I will try your method above.

I was unable to display another Grist document in the iframe even after using the custom URL with the tag

I wonder if the problem is that the Custom Widget is outside of my network, which can´t be accessed from outside. Grist is accessing something in Github which is trying to access something in my “island” network.

Maybe if I put that renderhtml widget in my own network, it will work

Could you check if there are errors in the browser console (in the console log or the network tab)?

Ah yes, it’s browsers being careful. It looks like you are serving Grist on an internal network without SSL (HTTPS).
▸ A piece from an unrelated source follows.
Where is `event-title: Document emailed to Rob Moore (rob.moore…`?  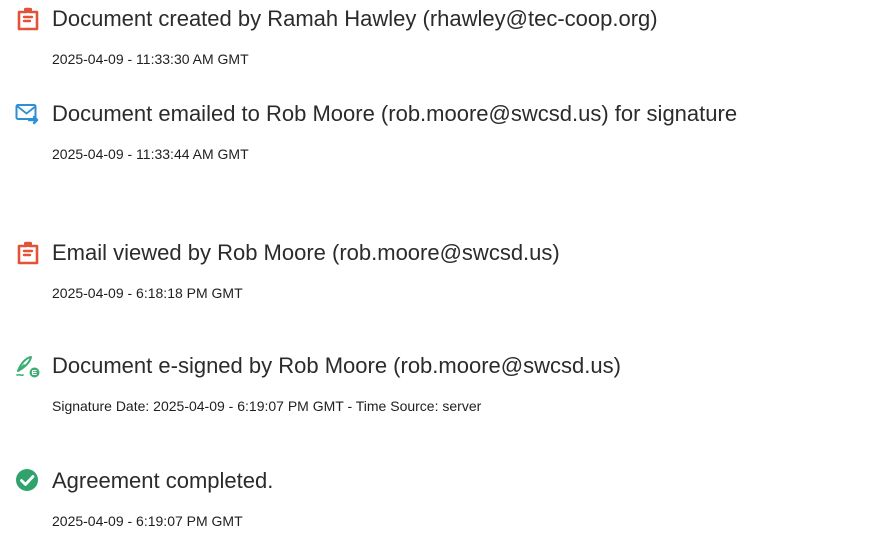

The custom widget is served via HTTPS, and browser don’t like loading insecure iframes from inside secure ones.

Of course, the better advice is to serve Grist over SSL, even on a local network. But the alternative would be to serve the renderhtml code locally on your network without SSL (the code is in GitHub - gristlabs/grist-widget: A repository of custom widgets to embed in Grist documents)

maybe I should do BOTH. Have the plugin in our local repository and serve it, as well as put Grist with an SSL.

It also didn´t work directly inside Grist’s servers.

I used te URL widget, inserted Render sanitized HTML from a cell in the WIdget Custom URL

However, first time, it asks for login (despite user already being logged to Grist)

and when I tried to login using Google, Google refused the connection

It looks like you at least solved the HTML Viewer widget issue: the error is now completely different from before. It looks like the widget rendered this time: instead of blank, it’s actually running the widget code and rendering the HTML in the cell, yes?

The issue now is that the HTML in the page isn’t doing what you expect.

It’s trying to render another Grist doc inside an iframe.

This won’t work when the docs are on different domains: in a cross-origin embedding of Grist, cookies will not be sent. This is an important protection measure against a certain range of attacks (you can learn more about it, for example, here).

This means that logging in within that iframe wouldn’t work even if Google allowed it. Google doesn’t allow it (for similar reason as Grist). For me, Firefox shows a clearer error about Google: “To protect your security, accounts.google.com will not allow Firefox to display the page if another site has embedded it. To see this page, you need to open it in a new window.”

You should be able to embed Grist documents that are publicly viewable. But for documents that need a login, you can only embed them from the same origin.

Yeah, I was able to make it work with some Grist docs. Created a thread at Discord about it.